Consegna 1
Rispondi alle seguenti domande sul testo sul postmoderno:
(a) Quale artista ha affermato che tutti i pittori sono realisti?
(b) In quale data, secondo Edward Docx, si potrà dichiarare ufficialmente morto il postmoderno?
(c) Qual è il titolo della retrospettiva che si inaugurerà al Victoria and Albert Museum?

Testo del documento
L'utilizzo fondamentalista dell'affermazione di Nietzsche - che non esistono dati assoluti e definitivi ma che essi si danno in quanto interpretazioni dell'uomo - ha autorizzato l'imporsi di un pensiero che, mentre conferma lo stato di cose presenti, pretende di fondarsi su una visione rispettosa di ogni punto di vista. E così il Pensiero unico, che tanto si ispira a una lettura certamente volgare del Postmoderno, è diventato il collante del blocco sociale che sostiene l'attuale sistema di potere nel mondo occidentale.
Ferraris e il Nuovo realismo mettono in discussione questo punto di vista, non certo per ritornare ad una visione prepotentemente assolutistica e/o banalmente positivistica ma, semmai, per riaffermare il primato dell'autonomia e della precedenza del mondo esterno rispetto ad ogni schema percettivo e conoscitivo.
In arte, come in filosofia, pur non sottovalutando l'enorme gamma delle interpretazioni possibili, si deve ritornare a non poter prescindere da un dato di realtà fondamentale e cioè che le cose sono fuori di noi e vivono di vita propria. I fenomeni, quelli sociali e quelli estetici, esistono indipendentemente dall'interpretazione che noi siamo in grado di darne. E sono di entità diversa e diversamente influenti sulla storia e sulle sue dinamiche.
La realtà inconfutabile dello sfruttamento dell'uomo sull'uomo non può essere messa sullo tesso piano di altre "verità minori" che pure è possibile sostenere. Così come, in arte, è fondamentale la valutazione del "peso del reale". C'è un artista (Pizzi Cannella) che recentemente ha affermato che tutti i pittori sono realisti, indipendentemente dallo stile iconico, aniconico, installativo, concettuale da essi prescelto. Intendeva dire, evidentemente, che il mondo esterno pre-esiste ed influenza tutti gli artisti, a patto che essi siano tali, e cioè capaci e liberi.
Il punto è che proprio questa libertà negli ultimi decenni è stata messa in discussione e quindi, piuttosto che la libera ricerca che non può non tenere conto del reale, si è imposta la liturgia (per altro noiosa e iterativa) della stanca ripetizione di operazioni concettual-tecnologico-installative, più o meno sensazionalistiche, che riempiono gli attuali musei d'arte contemporanea.
Per questo pensiamo che il Nuovo realismo di Ferraris possa far bene alla filosofia. Possa far bene all'arte.

lunedì 5 settembre 2011

Il postmoderno in letteratura e nelle arti

Anche questo intervento (critico) dello scrittore Edward Docx fa in qualche modo parte del dibattito sul pensiero debole e sul postmoderno. 
Al fondo, invece, un breve intervento dell'architetto Denise Scott Brown, tratto dal catalogo della mostra al Victoria and Albert Museum.

Addio postmoderno
Benvenuti nell'era dell'autenticità
Edward Docx - La Repubblica, 3 settembre 2011

Ho delle buone notizie per voi. Il 24 settembre potremo ufficialmente dichiarare morto il postmoderno. Come faccio a saperlo? Perché in quella data al Victoria and Albert Museum si inaugurerà quella che viene definita la "prima retrospettiva globale" al mondo intitolata "Postmoderno: stile e sovversione 1970-1990".

Materiale di partenza
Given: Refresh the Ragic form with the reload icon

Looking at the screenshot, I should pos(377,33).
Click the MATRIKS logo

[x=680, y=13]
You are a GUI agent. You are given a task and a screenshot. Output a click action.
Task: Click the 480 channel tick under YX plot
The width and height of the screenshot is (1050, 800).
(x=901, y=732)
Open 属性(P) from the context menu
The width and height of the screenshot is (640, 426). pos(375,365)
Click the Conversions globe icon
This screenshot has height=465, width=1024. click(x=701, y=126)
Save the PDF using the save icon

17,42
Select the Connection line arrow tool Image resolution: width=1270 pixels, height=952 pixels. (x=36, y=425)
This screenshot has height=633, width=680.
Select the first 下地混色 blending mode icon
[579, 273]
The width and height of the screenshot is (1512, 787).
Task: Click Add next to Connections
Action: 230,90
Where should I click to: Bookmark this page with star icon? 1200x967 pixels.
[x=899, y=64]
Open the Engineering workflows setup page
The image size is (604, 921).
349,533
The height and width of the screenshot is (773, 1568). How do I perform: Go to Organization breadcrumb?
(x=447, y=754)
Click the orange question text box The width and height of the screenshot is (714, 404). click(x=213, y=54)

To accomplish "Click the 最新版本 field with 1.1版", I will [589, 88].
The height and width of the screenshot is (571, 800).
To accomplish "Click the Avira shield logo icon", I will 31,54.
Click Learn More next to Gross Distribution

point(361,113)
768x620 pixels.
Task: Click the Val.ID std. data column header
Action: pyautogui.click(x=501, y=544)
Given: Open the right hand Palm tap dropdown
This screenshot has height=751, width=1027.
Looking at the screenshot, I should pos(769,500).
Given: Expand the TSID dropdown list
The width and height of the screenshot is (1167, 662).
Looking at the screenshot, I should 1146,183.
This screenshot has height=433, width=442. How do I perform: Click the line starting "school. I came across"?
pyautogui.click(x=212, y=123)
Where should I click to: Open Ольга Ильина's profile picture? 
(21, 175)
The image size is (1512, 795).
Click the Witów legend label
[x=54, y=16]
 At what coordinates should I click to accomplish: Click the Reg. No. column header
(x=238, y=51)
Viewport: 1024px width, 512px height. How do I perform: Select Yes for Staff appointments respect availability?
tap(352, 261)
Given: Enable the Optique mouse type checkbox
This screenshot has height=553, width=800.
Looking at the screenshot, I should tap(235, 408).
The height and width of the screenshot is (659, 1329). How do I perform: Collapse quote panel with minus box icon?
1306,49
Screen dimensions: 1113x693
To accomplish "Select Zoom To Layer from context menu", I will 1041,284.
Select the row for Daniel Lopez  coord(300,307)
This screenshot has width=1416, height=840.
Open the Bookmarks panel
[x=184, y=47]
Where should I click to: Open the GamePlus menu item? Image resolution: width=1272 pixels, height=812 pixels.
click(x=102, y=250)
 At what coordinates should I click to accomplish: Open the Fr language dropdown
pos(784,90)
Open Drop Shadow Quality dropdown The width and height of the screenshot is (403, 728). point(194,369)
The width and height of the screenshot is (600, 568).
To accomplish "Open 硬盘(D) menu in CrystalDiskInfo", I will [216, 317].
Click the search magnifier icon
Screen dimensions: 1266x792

Consegna 2
Nei record, ricopia alla lettera le righe che vanno da quella con "At what coordinates should I click to accomplish: Click" fino a quella con "Looking at the screenshot, I should tap(235, 408).", inclusa.

Risultato 1
(a) Pizzi Cannella.
(b) Il 24 settembre.
(c) "Postmoderno: stile e sovversione 1970-1990".

Risultato 2
 At what coordinates should I click to accomplish: Click the Reg. No. column header
(x=238, y=51)
Viewport: 1024px width, 512px height. How do I perform: Select Yes for Staff appointments respect availability?
tap(352, 261)
Given: Enable the Optique mouse type checkbox
This screenshot has height=553, width=800.
Looking at the screenshot, I should tap(235, 408).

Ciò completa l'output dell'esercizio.